Dacci oggi il nostro pane quotidiano,
e rimetti a noi i nostri debiti
come anche noi li rimettiamo ai nostri debitori,
e non abbandonarci alla tentazione,
ma liberaci dal male.
Se voi infatti perdonerete agli altri le loro colpe, il Padre vostro che è nei cieli perdonerà anche a voi; ma se voi non perdonerete agli altri, neppure il Padre vostro perdonerà le vostre colpe».

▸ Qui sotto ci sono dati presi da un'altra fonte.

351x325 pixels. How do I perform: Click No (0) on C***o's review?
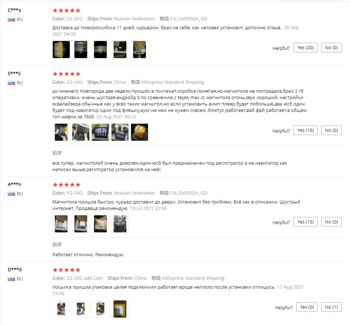[x=331, y=47]
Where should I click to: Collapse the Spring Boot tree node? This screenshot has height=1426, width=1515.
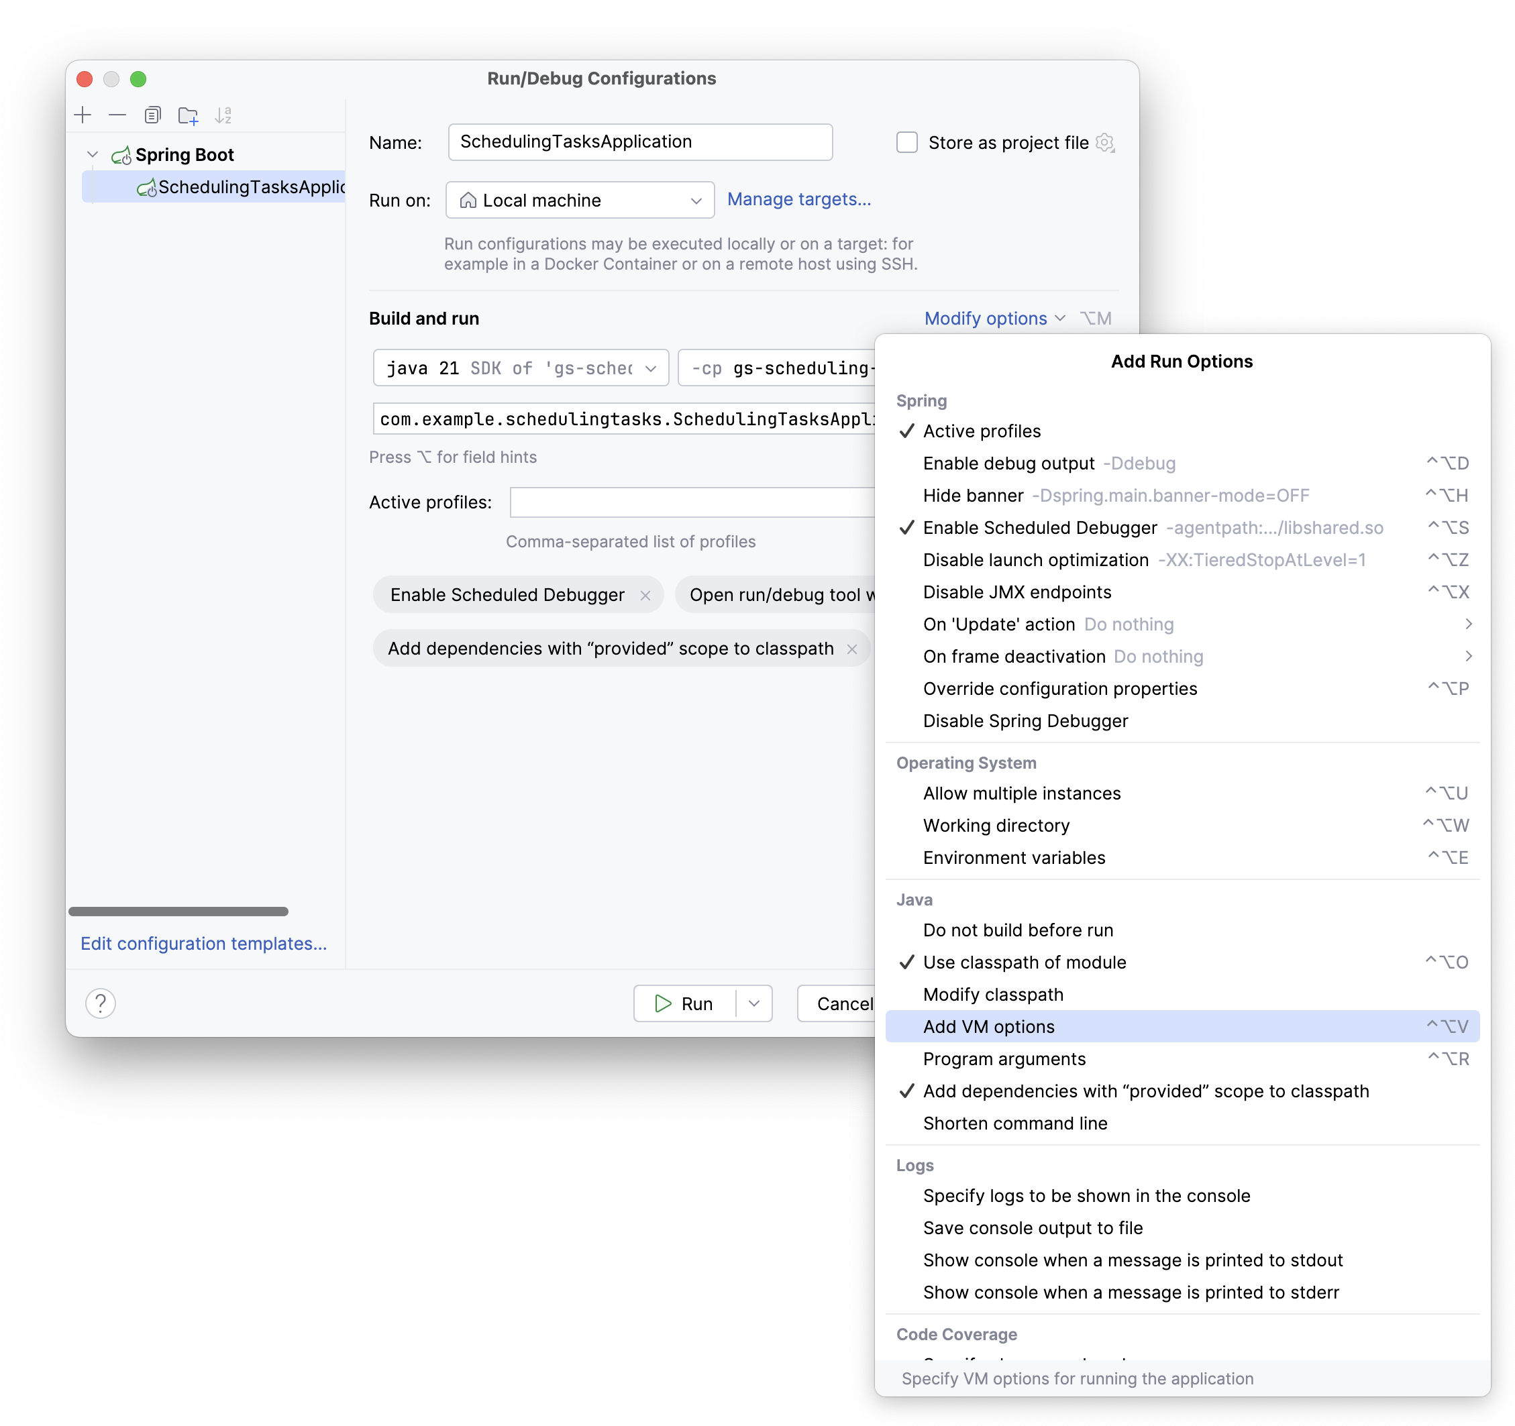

Il “Padre nostro” occupa il centro del discorso della montagna, quasi a darci “la sintesi di tutto il Vangelo” (Tertulliano). La prima parola è “abbà” (papà). Gesù compie una vera e propria rivoluzione religiosa rispetto alla tradizione ebraica di non nominare neppure il nome santo di Dio, e con questa preghiera ci coinvolge nella sua stessa intimità con il Padre. Non è che “abbassa” Dio; piuttosto siamo noi innalzati a Dio “che sta nei cieli”. Egli resta il “totalmente altro” che tuttavia ci abbraccia. È giusto fare la Sua volontà e chiedere che venga presto il regno, ossia il tempo definitivo nel quale sarà finalmente riconosciuta la santità di Dio. La seconda parte della preghiera riguarda la vita quotidiana. Gesù esorta a chiedere il pane, quello di ogni giorno, per farci toccare con mano la concretezza dell’amore di Dio. E poi pone sulle nostre labbra una grave richiesta: “Rimetti a noi i nostri debiti, come noi li rimettiamo ai nostri debitori”. Appare duro e irrealistico ammettere che il perdono umano sia modello (“così come noi…”) di quello divino, ma nei versetti seguenti questa petizione trova una spiegazione: “Se avrete rimesso agli uomini le loro mancanze, rimetterà anche a voi il Padre che è nei cieli. Qualora non rimetterete agli uomini, neppure il Padre vostro che è nei cieli rimetterà le vostre mancanze”. Questo linguaggio è incomprensibile per una società, come la nostra, nella quale il perdono è davvero raro. Ma forse proprio per questo abbiamo ancor più bisogno di imparare a pregare con il “Padre nostro”.